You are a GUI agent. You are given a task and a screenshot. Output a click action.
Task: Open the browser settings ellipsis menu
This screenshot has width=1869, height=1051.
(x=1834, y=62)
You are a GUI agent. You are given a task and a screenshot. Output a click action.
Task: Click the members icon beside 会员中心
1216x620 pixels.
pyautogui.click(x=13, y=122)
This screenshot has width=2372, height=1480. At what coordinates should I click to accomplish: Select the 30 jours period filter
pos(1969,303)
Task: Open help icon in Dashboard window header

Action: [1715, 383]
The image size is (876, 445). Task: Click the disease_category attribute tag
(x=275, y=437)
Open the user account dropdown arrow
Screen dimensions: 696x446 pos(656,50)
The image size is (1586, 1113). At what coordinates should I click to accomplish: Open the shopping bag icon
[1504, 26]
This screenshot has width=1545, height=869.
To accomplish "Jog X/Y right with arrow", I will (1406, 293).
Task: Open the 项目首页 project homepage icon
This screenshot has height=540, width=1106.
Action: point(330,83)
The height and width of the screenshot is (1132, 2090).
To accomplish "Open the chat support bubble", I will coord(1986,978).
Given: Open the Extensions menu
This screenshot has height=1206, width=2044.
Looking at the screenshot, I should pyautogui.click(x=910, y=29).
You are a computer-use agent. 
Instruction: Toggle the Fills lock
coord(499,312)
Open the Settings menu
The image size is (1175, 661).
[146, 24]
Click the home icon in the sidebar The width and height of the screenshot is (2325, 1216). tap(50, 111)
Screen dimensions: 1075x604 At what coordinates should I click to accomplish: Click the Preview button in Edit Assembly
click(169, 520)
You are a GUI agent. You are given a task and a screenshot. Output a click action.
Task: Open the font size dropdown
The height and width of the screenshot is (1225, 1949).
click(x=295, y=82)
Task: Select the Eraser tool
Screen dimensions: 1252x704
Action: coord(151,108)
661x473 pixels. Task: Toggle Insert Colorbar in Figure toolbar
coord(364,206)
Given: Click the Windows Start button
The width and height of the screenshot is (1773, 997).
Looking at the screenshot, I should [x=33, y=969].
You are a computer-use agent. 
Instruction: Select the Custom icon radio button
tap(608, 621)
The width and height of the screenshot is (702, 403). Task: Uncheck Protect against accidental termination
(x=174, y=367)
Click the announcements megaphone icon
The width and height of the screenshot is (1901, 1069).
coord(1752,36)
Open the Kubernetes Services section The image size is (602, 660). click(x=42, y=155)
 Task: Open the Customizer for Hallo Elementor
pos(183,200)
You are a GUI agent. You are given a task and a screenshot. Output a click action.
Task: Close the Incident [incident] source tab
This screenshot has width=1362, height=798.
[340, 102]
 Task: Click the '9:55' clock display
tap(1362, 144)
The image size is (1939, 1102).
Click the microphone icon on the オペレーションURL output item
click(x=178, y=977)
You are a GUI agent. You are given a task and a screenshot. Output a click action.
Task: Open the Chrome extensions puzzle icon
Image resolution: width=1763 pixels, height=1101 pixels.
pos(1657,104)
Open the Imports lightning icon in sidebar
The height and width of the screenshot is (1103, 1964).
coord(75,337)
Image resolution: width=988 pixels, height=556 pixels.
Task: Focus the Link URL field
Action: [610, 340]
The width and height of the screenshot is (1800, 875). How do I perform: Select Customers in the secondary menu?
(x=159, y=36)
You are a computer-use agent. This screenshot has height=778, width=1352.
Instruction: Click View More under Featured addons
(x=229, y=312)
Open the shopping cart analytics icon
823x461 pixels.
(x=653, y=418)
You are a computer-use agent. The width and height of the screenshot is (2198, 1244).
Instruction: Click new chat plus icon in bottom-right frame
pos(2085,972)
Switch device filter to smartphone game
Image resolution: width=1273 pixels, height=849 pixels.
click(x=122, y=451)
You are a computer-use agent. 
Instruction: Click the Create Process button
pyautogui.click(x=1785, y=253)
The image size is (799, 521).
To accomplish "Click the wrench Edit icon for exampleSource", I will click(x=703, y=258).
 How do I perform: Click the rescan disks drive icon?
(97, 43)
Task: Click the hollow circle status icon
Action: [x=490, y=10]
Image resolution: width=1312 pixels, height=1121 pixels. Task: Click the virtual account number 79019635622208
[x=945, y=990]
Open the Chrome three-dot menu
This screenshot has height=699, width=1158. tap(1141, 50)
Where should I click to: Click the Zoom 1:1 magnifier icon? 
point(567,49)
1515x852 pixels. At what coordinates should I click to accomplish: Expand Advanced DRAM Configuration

Work to complete: Return all the data above, unaltered and complete.

Answer space:
You are a GUI agent. You are given a task and a screenshot. Output a click action.
Task: Open the browser settings ellipsis menu
This screenshot has width=1869, height=1051.
(x=1834, y=62)
You are a GUI agent. You are given a task and a screenshot. Output a click action.
Task: Click the members icon beside 会员中心
1216x620 pixels.
pyautogui.click(x=13, y=122)
This screenshot has width=2372, height=1480. At what coordinates should I click to accomplish: Select the 30 jours period filter
pos(1969,303)
Task: Open help icon in Dashboard window header

Action: [1715, 383]
The image size is (876, 445). Task: Click the disease_category attribute tag
(x=275, y=437)
Open the user account dropdown arrow
Screen dimensions: 696x446 pos(656,50)
The image size is (1586, 1113). At what coordinates should I click to accomplish: Open the shopping bag icon
[1504, 26]
This screenshot has width=1545, height=869.
To accomplish "Jog X/Y right with arrow", I will (1406, 293).
Task: Open the 项目首页 project homepage icon
This screenshot has height=540, width=1106.
Action: point(330,83)
The height and width of the screenshot is (1132, 2090).
To accomplish "Open the chat support bubble", I will coord(1986,978).
Given: Open the Extensions menu
This screenshot has height=1206, width=2044.
Looking at the screenshot, I should pyautogui.click(x=910, y=29).
You are a computer-use agent. 
Instruction: Toggle the Fills lock
coord(499,312)
Open the Settings menu
The image size is (1175, 661).
[146, 24]
Click the home icon in the sidebar The width and height of the screenshot is (2325, 1216). tap(50, 111)
Screen dimensions: 1075x604 At what coordinates should I click to accomplish: Click the Preview button in Edit Assembly
click(169, 520)
You are a GUI agent. You are given a task and a screenshot. Output a click action.
Task: Open the font size dropdown
The height and width of the screenshot is (1225, 1949).
click(x=295, y=82)
Task: Select the Eraser tool
Screen dimensions: 1252x704
Action: coord(151,108)
661x473 pixels. Task: Toggle Insert Colorbar in Figure toolbar
coord(364,206)
Given: Click the Windows Start button
The width and height of the screenshot is (1773, 997).
Looking at the screenshot, I should [x=33, y=969].
You are a computer-use agent. 
Instruction: Select the Custom icon radio button
tap(608, 621)
The width and height of the screenshot is (702, 403). Task: Uncheck Protect against accidental termination
(x=174, y=367)
Click the announcements megaphone icon
The width and height of the screenshot is (1901, 1069).
coord(1752,36)
Open the Kubernetes Services section The image size is (602, 660). click(x=42, y=155)
 Task: Open the Customizer for Hallo Elementor
pos(183,200)
You are a GUI agent. You are given a task and a screenshot. Output a click action.
Task: Close the Incident [incident] source tab
This screenshot has width=1362, height=798.
[340, 102]
 Task: Click the '9:55' clock display
tap(1362, 144)
The image size is (1939, 1102).
Click the microphone icon on the オペレーションURL output item
click(x=178, y=977)
You are a GUI agent. You are given a task and a screenshot. Output a click action.
Task: Open the Chrome extensions puzzle icon
Image resolution: width=1763 pixels, height=1101 pixels.
pos(1657,104)
Open the Imports lightning icon in sidebar
The height and width of the screenshot is (1103, 1964).
coord(75,337)
Image resolution: width=988 pixels, height=556 pixels.
Task: Focus the Link URL field
Action: [610, 340]
The width and height of the screenshot is (1800, 875). How do I perform: Select Customers in the secondary menu?
(x=159, y=36)
You are a computer-use agent. This screenshot has height=778, width=1352.
Instruction: Click View More under Featured addons
(x=229, y=312)
Open the shopping cart analytics icon
823x461 pixels.
(x=653, y=418)
You are a computer-use agent. The width and height of the screenshot is (2198, 1244).
Instruction: Click new chat plus icon in bottom-right frame
pos(2085,972)
Switch device filter to smartphone game
Image resolution: width=1273 pixels, height=849 pixels.
click(x=122, y=451)
You are a computer-use agent. 
Instruction: Click the Create Process button
pyautogui.click(x=1785, y=253)
The image size is (799, 521).
To accomplish "Click the wrench Edit icon for exampleSource", I will click(x=703, y=258).
 How do I perform: Click the rescan disks drive icon?
(97, 43)
Task: Click the hollow circle status icon
Action: [x=490, y=10]
Image resolution: width=1312 pixels, height=1121 pixels. Task: Click the virtual account number 79019635622208
[x=945, y=990]
Open the Chrome three-dot menu
This screenshot has height=699, width=1158. tap(1141, 50)
Where should I click to: Click the Zoom 1:1 magnifier icon? 
point(567,49)
1515x852 pixels. At what coordinates should I click to accomplish: Expand Advanced DRAM Configuration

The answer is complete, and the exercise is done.